Wahrscheinlich würde Goethe den Schiller einfach auf ein digitales Typoskript zu einem Schulterblick einladen, der dann asynchron sein Feedback abgeben könnte, wie es beispielsweise mit Dropbox Paper möglich ist. Für die Verbindlichkeit in der Distanzarbeit wählten die beiden das Briefmedium und setzen sich postalisch ihre Deadlines für Abgaben. Heute würden das Verlage inklusive Mahngebühr übernehmen. Hier wäre die Nutzung einer elektronischen Signatur, wie beispielsweise Dropbox Sign, als verbindliche Unterschrift exzessiv gewesen, da jeder noch so kleine Brief über die Fertigstellung des „Faust” einer verbindlichen Unterschrift Goethes bedurfte. So gelang ihnen in asynchroner Zusammenarbeit das große Drama – ganz ohne Drama.
Arbeit auf Achse: Ingeborg Bachmann
Für Virtual First hätte auch Ingeborg Bachmann in vorderster Reihe gestanden.

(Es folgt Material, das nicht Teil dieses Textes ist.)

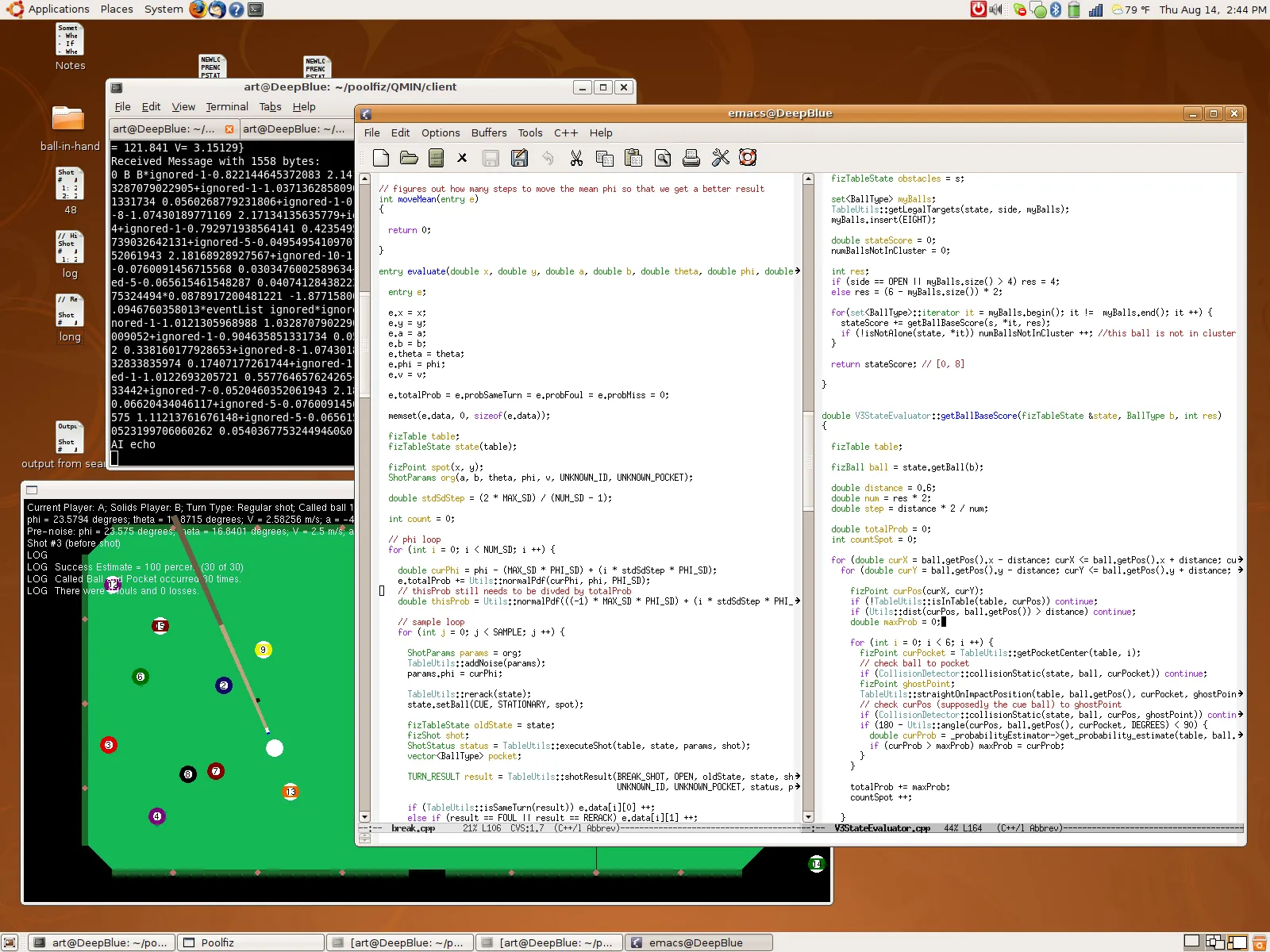Click the open file folder icon in Emacs
This screenshot has height=952, width=1270.
pos(409,158)
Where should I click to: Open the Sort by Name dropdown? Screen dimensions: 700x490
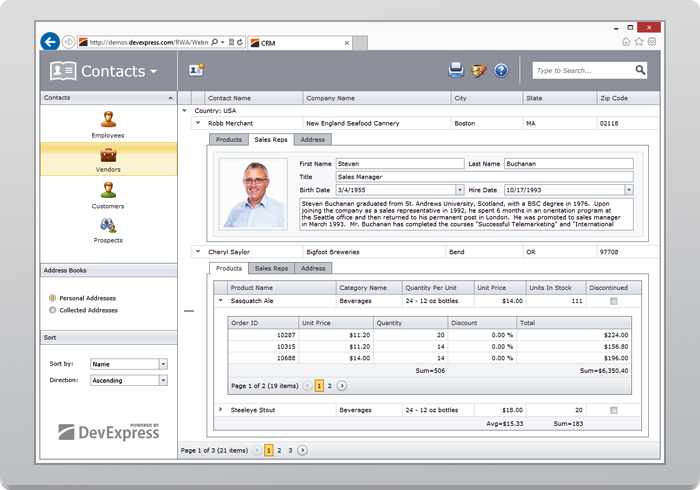[163, 364]
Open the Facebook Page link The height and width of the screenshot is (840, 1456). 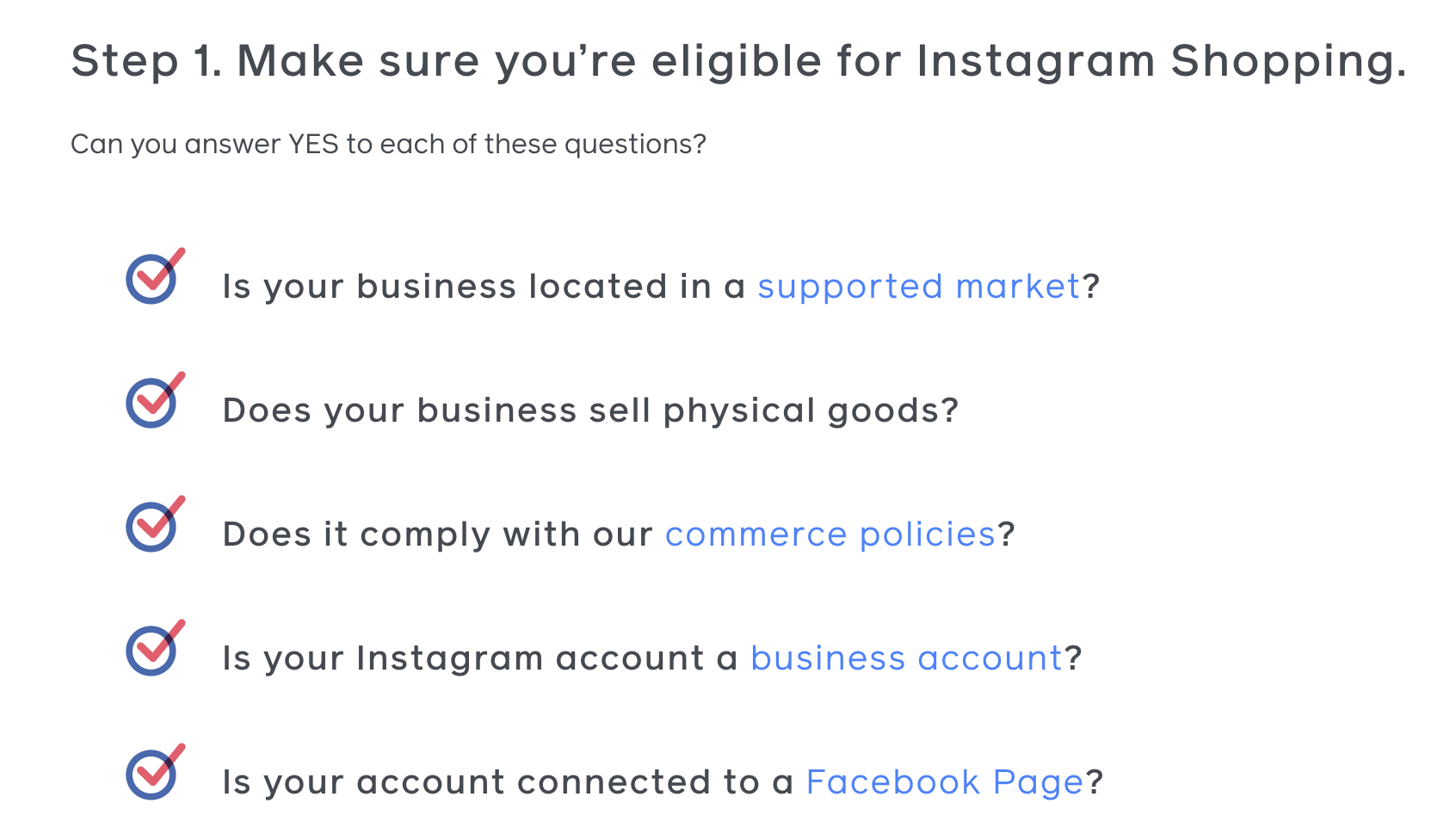(x=945, y=783)
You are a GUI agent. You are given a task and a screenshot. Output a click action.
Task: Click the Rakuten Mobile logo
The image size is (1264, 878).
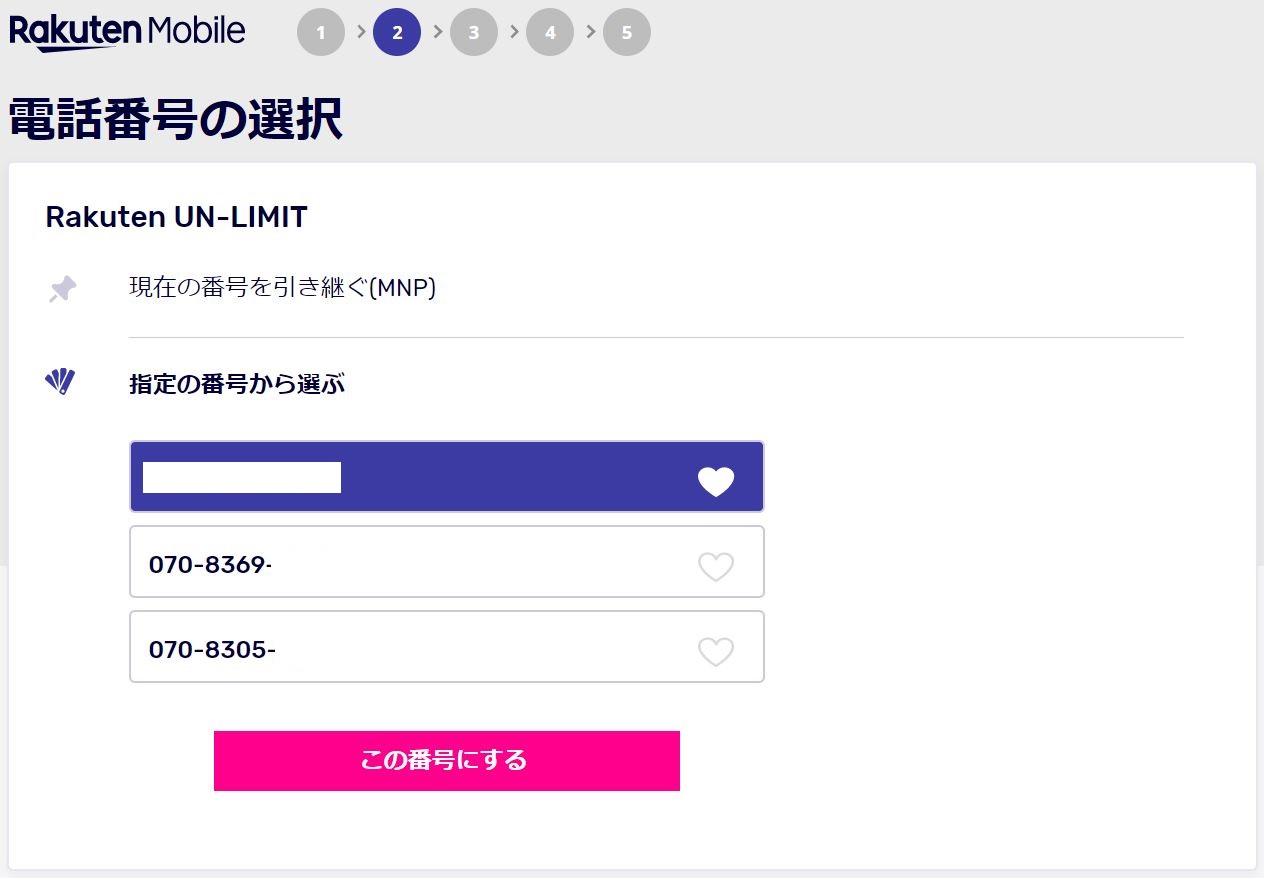point(127,31)
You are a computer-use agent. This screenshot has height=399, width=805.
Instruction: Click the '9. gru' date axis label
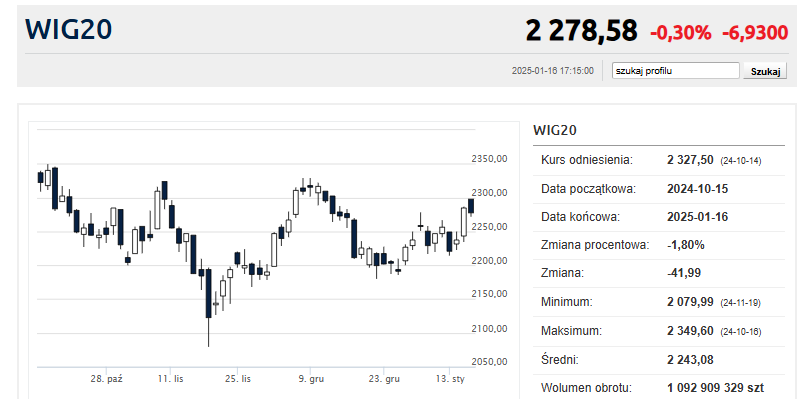pos(311,379)
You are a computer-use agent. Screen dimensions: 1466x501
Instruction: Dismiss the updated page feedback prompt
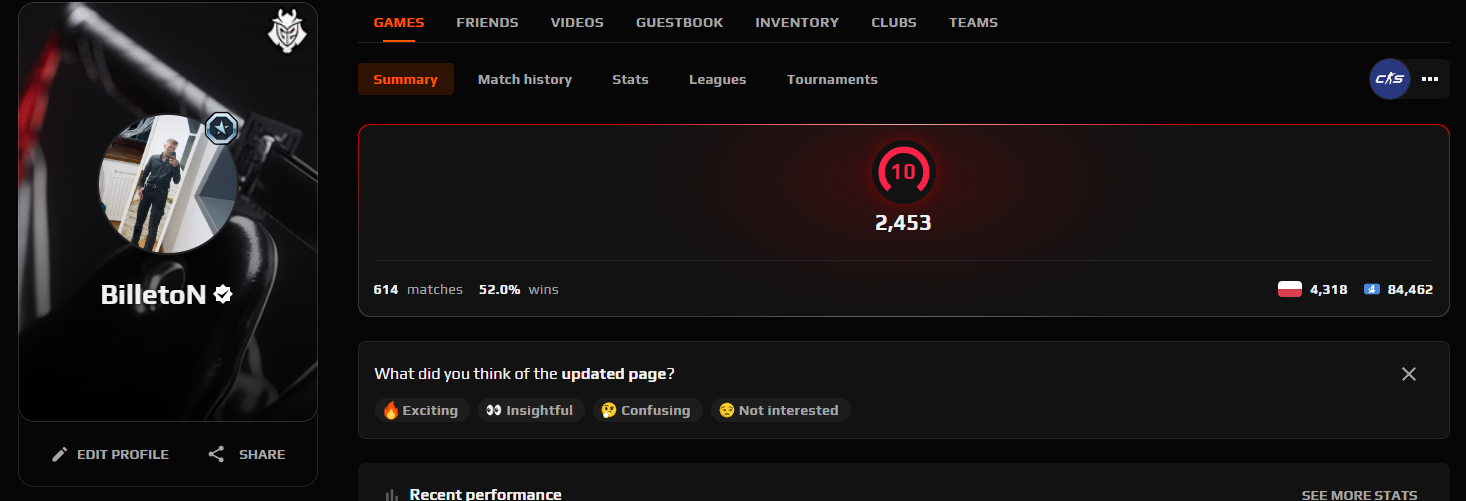point(1409,374)
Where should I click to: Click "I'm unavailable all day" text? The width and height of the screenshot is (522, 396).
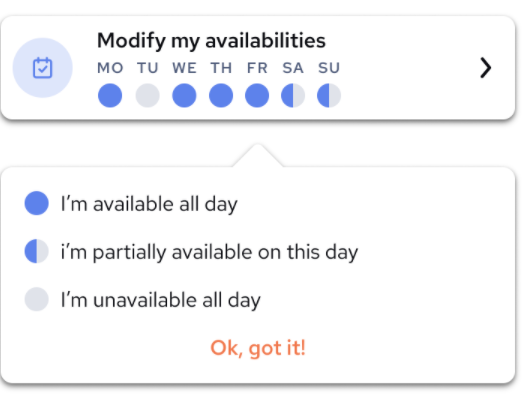[x=161, y=300]
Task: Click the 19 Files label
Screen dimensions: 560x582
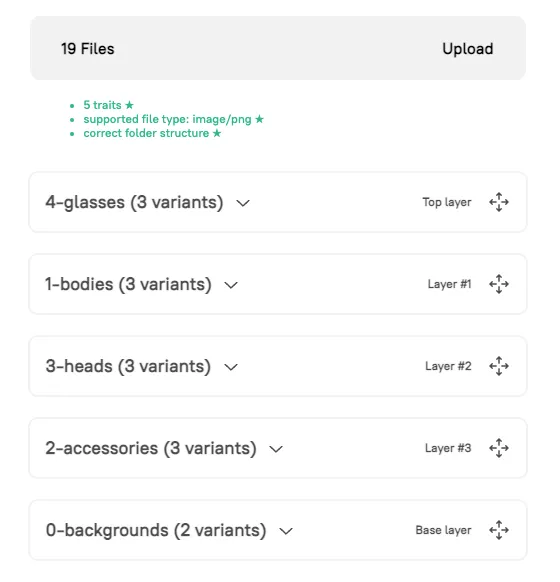Action: [x=88, y=49]
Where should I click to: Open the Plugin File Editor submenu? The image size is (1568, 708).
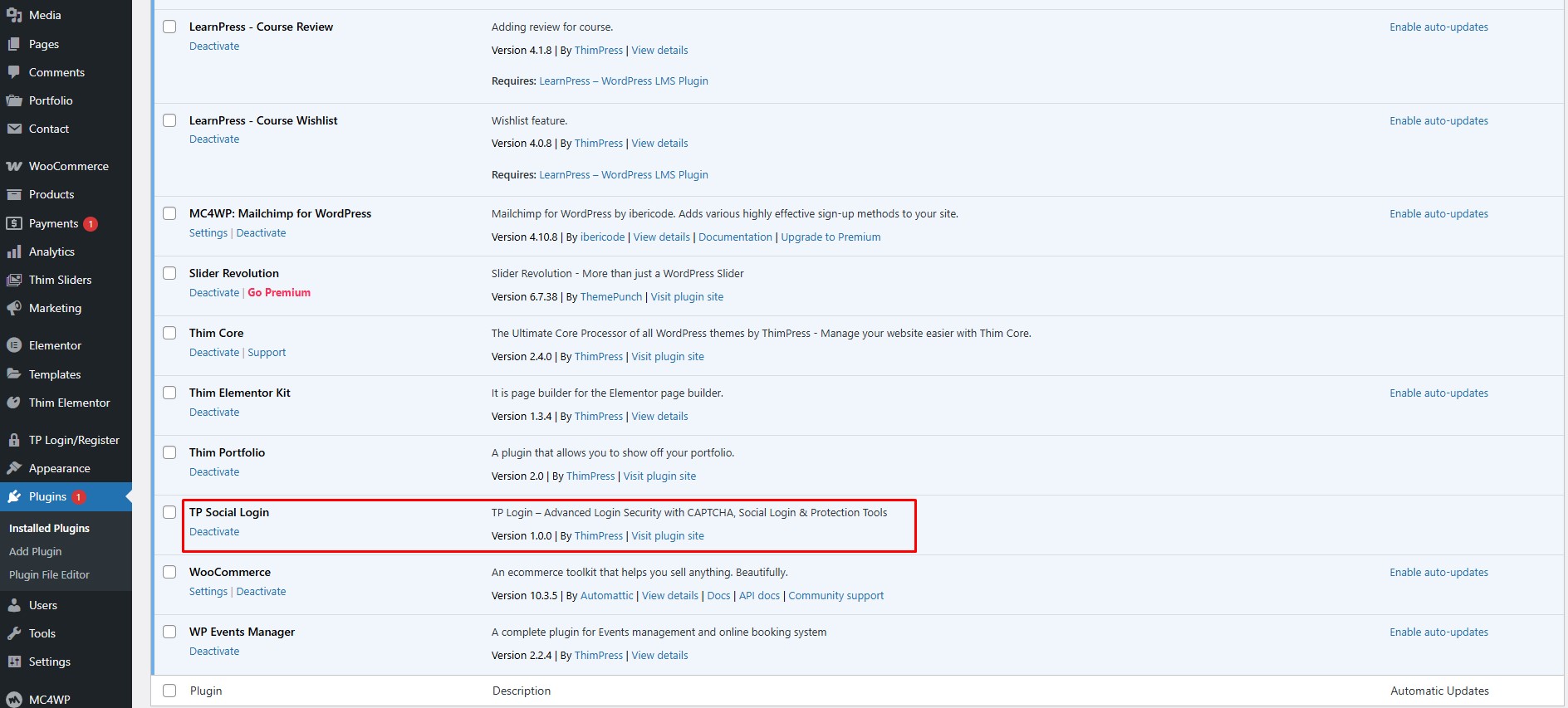coord(49,574)
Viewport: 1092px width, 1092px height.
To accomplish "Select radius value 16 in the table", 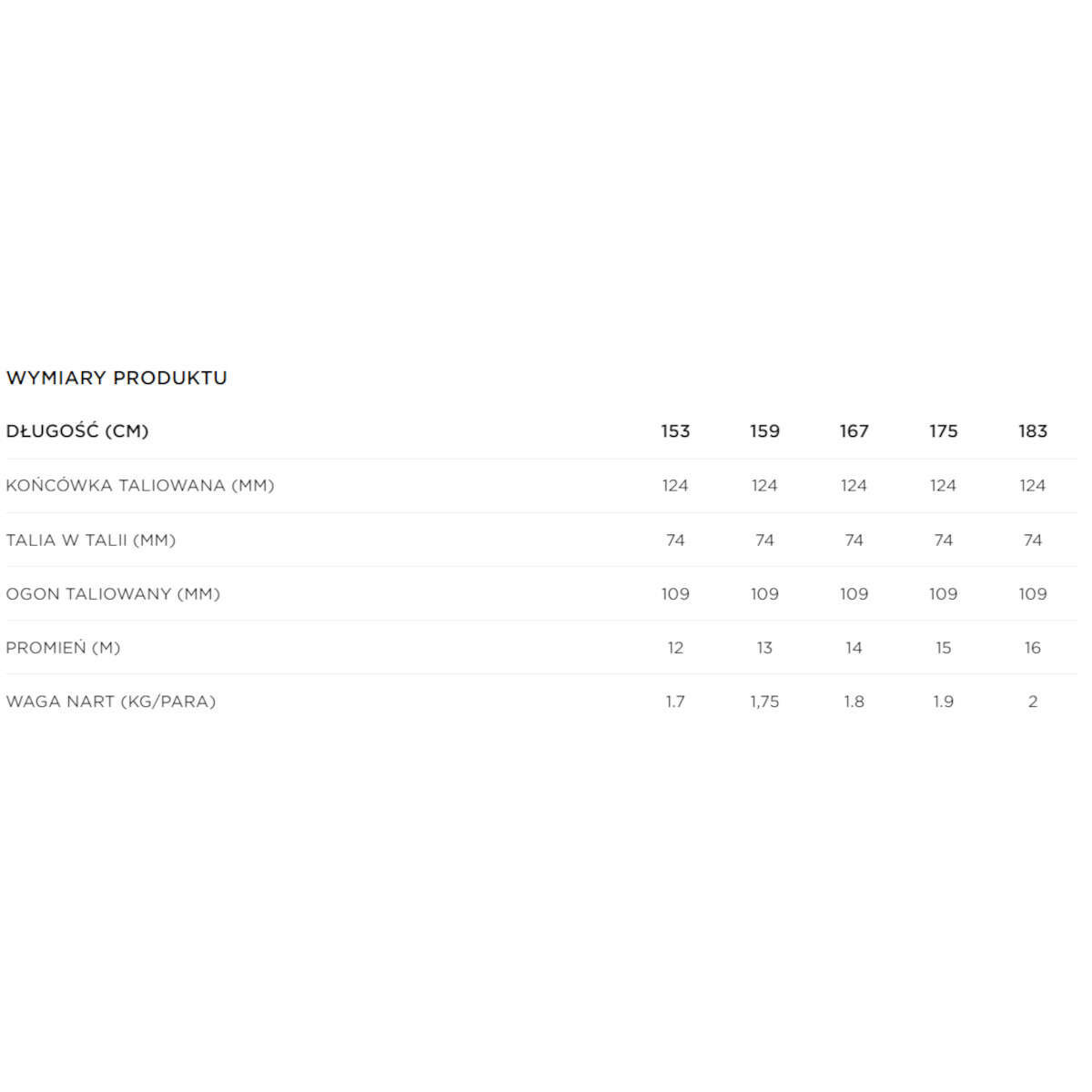I will [x=1032, y=647].
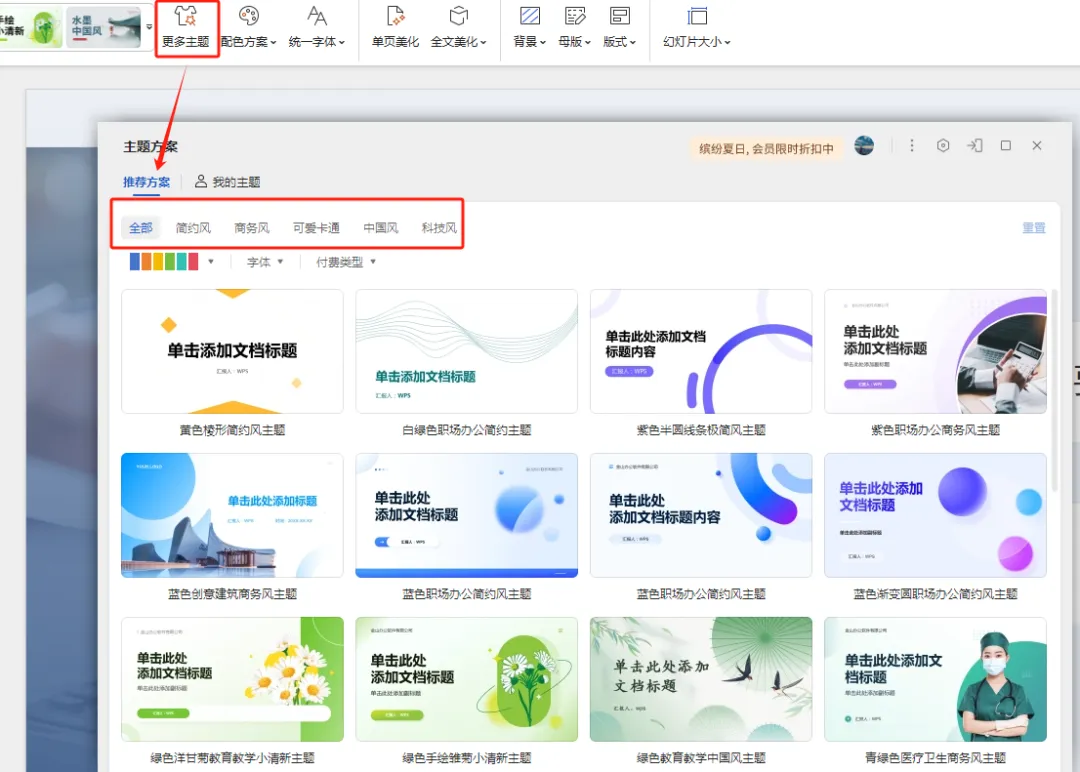1080x772 pixels.
Task: Open the color palette filter swatches
Action: click(170, 261)
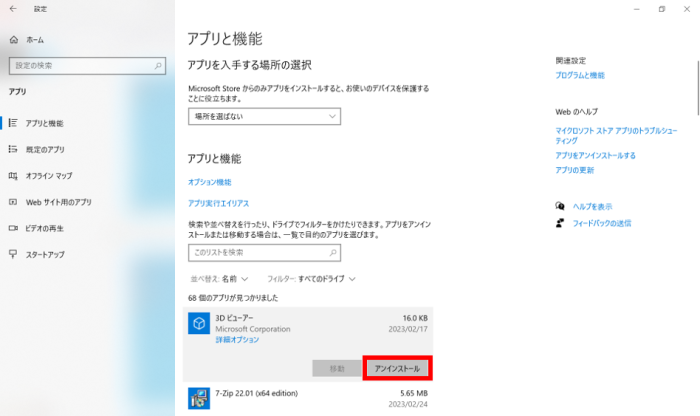
Task: Click the search magnifier in 設定の検索 box
Action: tap(158, 65)
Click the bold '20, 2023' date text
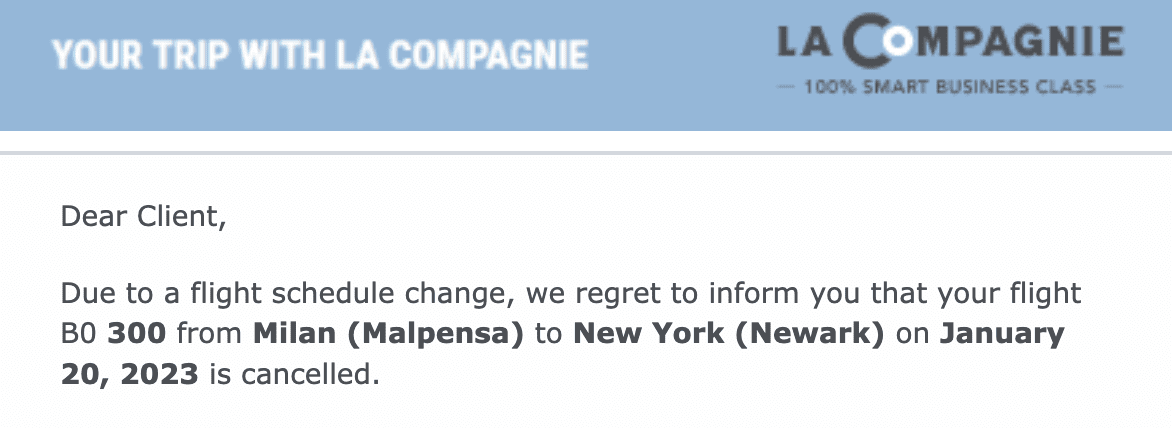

Stets auf Reisen – meist der Liebe zu Max Frisch wegen – hielt es Bachmann nie lang am gleichen Ort. Feste Bürozeiten – unvorstellbar. Vom Studium in Innsbruck über Graz, Wien, Rom nach München, Zürich und schlussendlich wieder Rom. Ein Leben auf Achse statt im immer gleichen Alltag und das ganz ohne Produktivitätseinbußen. Denn „Arbeitsplatz“ war schon bei Ingeborg Bachmann „überall dort, wo gearbeitet wird”.
In die heutige Zeit übertragen heißt das, egal ob physischer Raum oder digitale Umgebung – Arbeitsplatz ist das, was wir uns als solchen einrichten. Das Beste daran? Wohnungen kommen und gehen, Bachmanns Gedichte bleiben. Für die Dichterin auf Achse wäre heute die Cloud der digitale Ankerpunkt eines bewegten Lebens. Statt Stift und Papier wäre sie stets mit Notebook unterwegs, um überall ihre Gedanken und Texte festzuhalten, in der Cloud zu speichern und jederzeit wieder abrufen zu können. Ein Arbeits- und Speicherort, so (orts-)unabhängig und frei wie Bachmann selbst. Das hätte ihr gefallen. Eines hätte sie jedoch niemals goutiert: einen Einblick in ihre Liebesbriefsammlung. Weder Max Frisch hätte an Celan gerichtete Briefe finden sollen noch andersherum – Beziehungschaos vorprogrammiert. Die Lösung? Tools wie DocSend für passwortgeschützten Dokumentenverkehr und kontrollierte Ordnerfreigabe.
Neugierde als Motor bei Max Frisch
Apropos Liebe und Max Frisch. Der Schweizer Schriftsteller schuf sich mit einem zum Studio umgebauten Stall im Tessiner Bergort Berzona ein Refugium für sein Schaffen, bewusst räumlich getrennt von Wohn- und Schlafstätte. Dort schrieb er das zweite von insgesamt drei Tagebüchern der besonderen Art: Durch eine kreativ künstlerische Umsetzung der Tagesgeschehnisse etablierte Frisch das Tagebuch als Kunstform. Eine Besonderheit stellt sich bei Frischs „Tagebuch 1966-1971“ ein, in dem er das Format des Fragebogens als Instrument nutzt. Offen bleibt, an wen sich die Fragen richten, jedoch bieten sie eine Steilvorlage zum interaktiven Umfrage-Tool der neuen Arbeitswelt.
Frischs Fragen wären im Kontext von New Work richtig platziert, ebenso wie das eigene Leben und Schaffen im Spiegel des Zeitgeistes und der weltpolitischen Lage zu reflektieren. In die neue Arbeitswelt würde auch das Reverse Mentoring oder Reverse Learning passen, das er vollzog, wenn er oft die Nächte mit jungen, bewussten Menschen bis in die Morgenstunden durchdiskutierte.
Verfolgt man die Spuren von Thomas Mann, Schiller, Goethe, Ingeborg Bachmann oder Max Frisch erkennen wir Muster: Smarte Arbeitsroutinen schaffen Raum für Kreativität, Kommunikation und Kollaboration – heute erleichtert in einer Virtual-First-geprägten Arbeitswelt.